BEGIN EXTRACTED MATERIAL
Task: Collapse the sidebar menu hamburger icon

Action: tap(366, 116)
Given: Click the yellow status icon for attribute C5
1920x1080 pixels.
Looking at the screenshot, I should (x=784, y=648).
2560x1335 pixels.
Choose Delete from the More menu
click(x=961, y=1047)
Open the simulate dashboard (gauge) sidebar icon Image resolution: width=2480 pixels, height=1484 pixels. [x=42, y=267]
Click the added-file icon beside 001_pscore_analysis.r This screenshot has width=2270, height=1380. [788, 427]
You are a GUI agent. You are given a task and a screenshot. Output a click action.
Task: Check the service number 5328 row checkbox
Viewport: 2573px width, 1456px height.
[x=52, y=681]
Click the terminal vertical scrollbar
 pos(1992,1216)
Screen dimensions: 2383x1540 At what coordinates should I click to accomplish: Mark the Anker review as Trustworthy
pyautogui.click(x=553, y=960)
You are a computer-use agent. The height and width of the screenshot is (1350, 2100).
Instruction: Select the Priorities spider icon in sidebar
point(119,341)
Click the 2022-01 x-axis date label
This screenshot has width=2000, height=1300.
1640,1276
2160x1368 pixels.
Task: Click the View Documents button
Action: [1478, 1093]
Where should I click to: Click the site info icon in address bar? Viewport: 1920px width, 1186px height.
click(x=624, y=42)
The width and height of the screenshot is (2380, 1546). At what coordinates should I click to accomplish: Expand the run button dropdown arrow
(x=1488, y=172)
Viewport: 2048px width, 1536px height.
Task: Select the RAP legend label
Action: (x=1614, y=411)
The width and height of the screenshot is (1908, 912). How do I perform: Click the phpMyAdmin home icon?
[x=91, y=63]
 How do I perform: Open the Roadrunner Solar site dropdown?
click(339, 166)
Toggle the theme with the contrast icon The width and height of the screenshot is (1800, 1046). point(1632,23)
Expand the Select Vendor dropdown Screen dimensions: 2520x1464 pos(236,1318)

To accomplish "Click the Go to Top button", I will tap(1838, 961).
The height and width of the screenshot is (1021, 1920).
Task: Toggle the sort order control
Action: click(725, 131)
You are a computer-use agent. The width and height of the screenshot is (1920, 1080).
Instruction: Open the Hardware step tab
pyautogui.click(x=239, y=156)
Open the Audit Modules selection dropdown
END EXTRACTED MATERIAL
Reproduce the lines of the entries above from the one with "Choose Delete from the More menu" to the one with "Click the 2022-01 x-axis date label", both included, exactly and without any other line.

▸ RESULT:
Choose Delete from the More menu
click(x=961, y=1047)
Open the simulate dashboard (gauge) sidebar icon Image resolution: width=2480 pixels, height=1484 pixels. [x=42, y=267]
Click the added-file icon beside 001_pscore_analysis.r This screenshot has width=2270, height=1380. [788, 427]
You are a GUI agent. You are given a task and a screenshot. Output a click action.
Task: Check the service number 5328 row checkbox
Viewport: 2573px width, 1456px height.
[x=52, y=681]
Click the terminal vertical scrollbar
 pos(1992,1216)
Screen dimensions: 2383x1540 At what coordinates should I click to accomplish: Mark the Anker review as Trustworthy
pyautogui.click(x=553, y=960)
You are a computer-use agent. The height and width of the screenshot is (1350, 2100).
Instruction: Select the Priorities spider icon in sidebar
point(119,341)
Click the 2022-01 x-axis date label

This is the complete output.